Thirdly, whilst the L120 tutors were allocating a mark for 'vocabulary range', they were in fact marking according to a criterion-referenced rubric that did not allow them to give credit for use of vocabulary which was not assumed by, or introduced in, the course itself. It is not possible to know how far they adhered to this stricture, for if it is the case that vocabulary use carries other indicators of overall quality in a text then it is unlikely that markers would be able to focus simply on the words themselves rather than the way they were used. Nevertheless, if the tutors were withholding recognition of low frequency words which were not introduced in the course then this would account for our failure to find a correlation between the use of these words and the marks awarded. This analysis would also account for the correlation we found between tutor marks and medium frequency words in the texts, if it were found to be the case that many of the lexical items introduced in the L120 course were in fact drawn from the medium frequency range.

The fourth reason for the difference between our results and Laufer & Nation's may be put down to the failure of the Academic word list to discriminate amongst the L120 learners, due to the genre of the writing task. The account of the life of a Quebecois fire-fighter is essentially a non-discursive task, capable of a journalistic, almost conversational realisation. Such a text may have very little in common with forms of academic writing in content, intention or degree of abstraction, and therefore may draw on a very small subset of the academic word list. Certainly the overall percentages of words used from this list differs considerably between the English and French learners, with the Haifa students using up to 10% of academic words and the L120 learners only averaging 2.3%.

Whilst our initial results, therefore, do not reproduce Laufer & Nation's, they still suggest that the LFP analysis can discriminate amongst L120 learners of French as assessed by their tutors, as it does between learners of English at Haifa University assessed through a vocabulary test, albeit in a different way, i.e.: through their use of words classed as medium frequency. As the object of the research was to establish whether there are grounds for basing an assessment of the quality of a learner's text on the lexical frequency profile, it was considered worthwhile to see if there were other correlations between the LFP output and the human markers' scores.
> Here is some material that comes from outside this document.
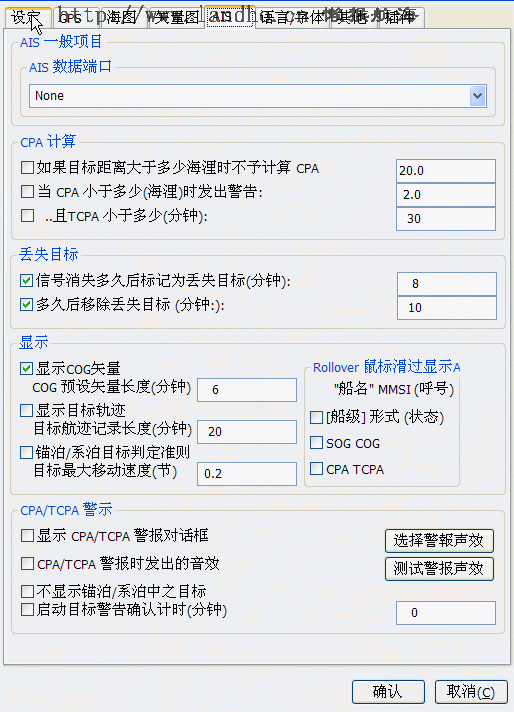Click the max moving speed field showing 0.2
Having accepted that the different system we had used for classifying word families in French was at least partly responsible for the discrepancy between our study and Laufer & Nation's, we focused on looking for patterns in other areas of the data, such as the total numbers of word types and families used, rather than relative percentages.

3.4 Discussion of further results

A second round of analysis showed that the most significant measures of difference amongst the L120 learners are in fact those which relate to overall quantities of word types and families used in the texts. Table 4 shows that the learners who received the best marks for range and accuracy tended to be the ones who used the most word types from the medium frequency list (column C), and the most word types (column F) and word families (column G) overall.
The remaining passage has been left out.